> EXERCISE INSTRUCTIONS:
For the entries below, print exactly the lines between the line holding "You are a GUI" and the line holding "Image resolution: width=326", inclusive, and nothing else.

> GIVEN RECORDS:
•••••

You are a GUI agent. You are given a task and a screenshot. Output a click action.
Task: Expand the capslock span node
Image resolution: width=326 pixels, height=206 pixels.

•••••

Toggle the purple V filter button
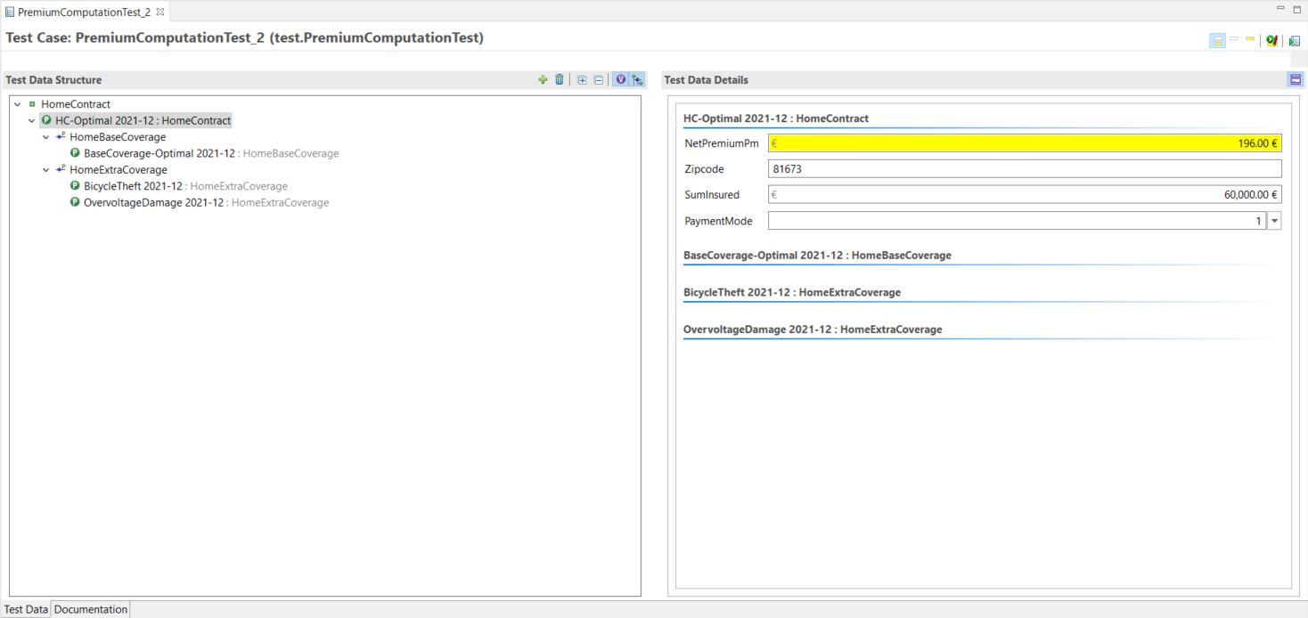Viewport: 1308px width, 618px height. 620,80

•••••

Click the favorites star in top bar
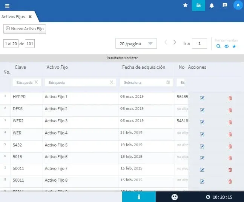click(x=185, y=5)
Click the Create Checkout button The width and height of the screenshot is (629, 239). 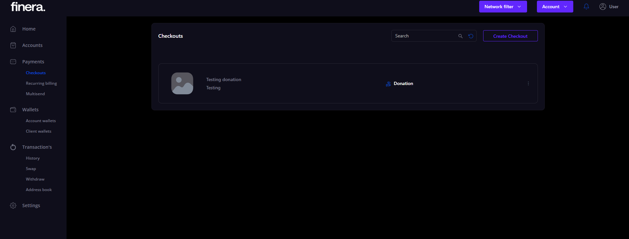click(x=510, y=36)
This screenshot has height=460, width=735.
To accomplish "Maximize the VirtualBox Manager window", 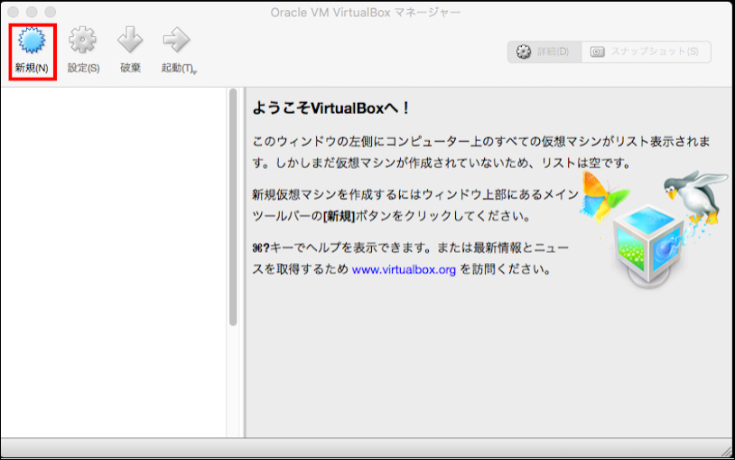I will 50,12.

•••••

> RESULT OF THE EXERCISE:
You are a GUI agent. You are given a task and a screenshot. Output a click action.
Task: Expand the capslock span node
Image resolution: width=326 pixels, height=206 pixels.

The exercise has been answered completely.